Provided text:
————————
If you’re looking for dry reading, you couldn’t do much better than a state information technology proposal. Voluminous and full of trade jargon, such works rarely attract attention from people who are not paid to read them.
But the IT proposals that came out last month were different.
One of those, prepared by a company called Deloitte, contained a provision that even people who know nothing about computers readily understand: Off-shoring.
Some of the work Deloitte proposed to do for the state would be done by foreign workers overseas.
So far, no award has been granted, but the situation has raised a lot of questions: Is this the first time Montana, or other states, have entertained off-shoring elements of tax-funded IT work? How common is this? And is off-shoring a bad thing if it saves taxpayers money?
A legislative panel is taking up the issue at its meeting today. But at least one expert, an economist at Pittsburgh’s Carnegie Mellon University, says Montanans needn’t have been so surprised; off-shoring IT work is an everyday occurrence. And, he said, it’s good for the economy.
“We were able to draw upon this external resource,” said Lee Branstetter, an associate professor of economics and public policy at Carnegie Mellon University and a research fellow at the National Bureau of Economic Research. Branstetter is conducting a research project looking at the role of IT off-shoring in America’s technology-fueled boom of the 1990s and early 2000s.
————————
Stored data:
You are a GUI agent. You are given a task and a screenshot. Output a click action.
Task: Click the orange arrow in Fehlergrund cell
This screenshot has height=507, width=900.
————————
Instructions:
**A)** Please reproduce the stretch of the off-shoring article above from "If you’re looking" through "readily understand: Off-shoring.".
**B)** List every organization the off-shoring article mentions by proper name.

Task-by-task answers:
**A)**
If you’re looking for dry reading, you couldn’t do much better than a state information technology proposal. Voluminous and full of trade jargon, such works rarely attract attention from people who are not paid to read them.
But the IT proposals that came out last month were different.
One of those, prepared by a company called Deloitte, contained a provision that even people who know nothing about computers readily understand: Off-shoring.

**B)**
Deloitte
Carnegie Mellon University
National Bureau of Economic Research